# start of Records for the exercise

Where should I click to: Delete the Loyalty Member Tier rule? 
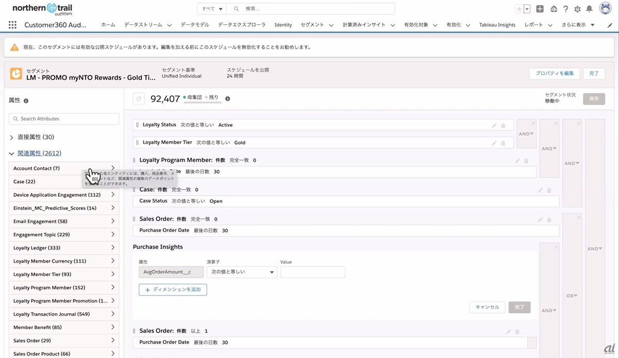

# end of Records for the exercise
# start of Records for the exercise

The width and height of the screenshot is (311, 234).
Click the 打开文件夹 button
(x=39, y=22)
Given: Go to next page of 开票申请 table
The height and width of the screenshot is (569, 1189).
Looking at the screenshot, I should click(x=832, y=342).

# end of Records for the exercise
# start of Records for the exercise

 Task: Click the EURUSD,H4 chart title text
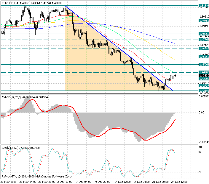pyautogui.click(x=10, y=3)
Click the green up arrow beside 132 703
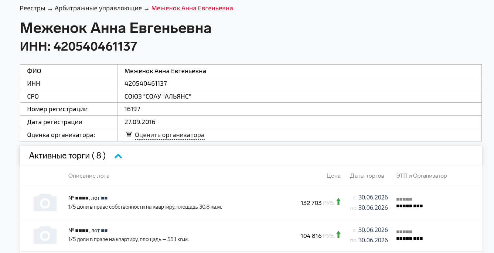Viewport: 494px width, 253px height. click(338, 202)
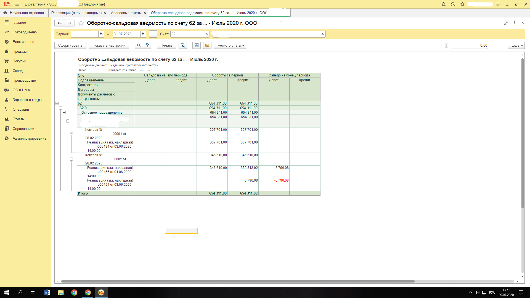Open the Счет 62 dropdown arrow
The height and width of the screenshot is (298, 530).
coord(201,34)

# end of Records for the exercise

- **What you need to do**
Copy out the records word for word, starting at the line that contains "The width and" and ending at the line that contains "Looking at the", with both of those lines included.

- **Written answer**
The width and height of the screenshot is (311, 234).
Click the 打开文件夹 button
(x=39, y=22)
Given: Go to next page of 开票申请 table
The height and width of the screenshot is (569, 1189).
Looking at the screenshot, I should click(x=832, y=342).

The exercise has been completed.